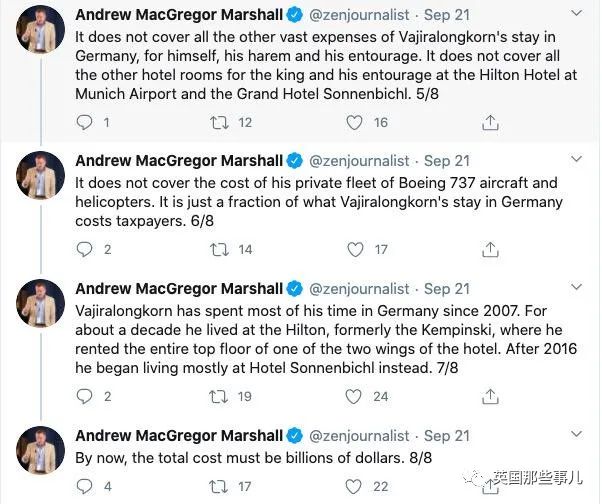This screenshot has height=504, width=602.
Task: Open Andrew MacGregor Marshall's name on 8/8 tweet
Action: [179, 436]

------------------------------------------------------------

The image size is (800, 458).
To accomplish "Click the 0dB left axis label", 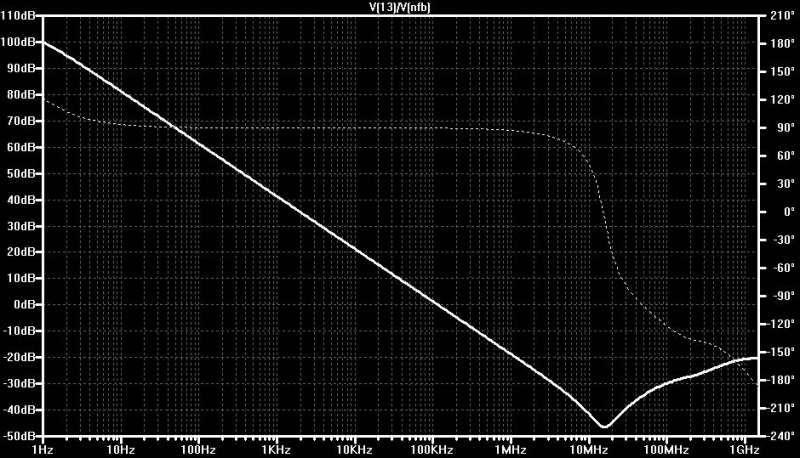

------------------------------------------------------------

> ASSIGNMENT
Output should consist of the lines above from the one with "The image size is (800, 458)." down to the one with "the 0dB left", exact and without pictures.

> SOLUTION FOR THIS PROBLEM
The image size is (800, 458).
To accomplish "Click the 0dB left axis label", 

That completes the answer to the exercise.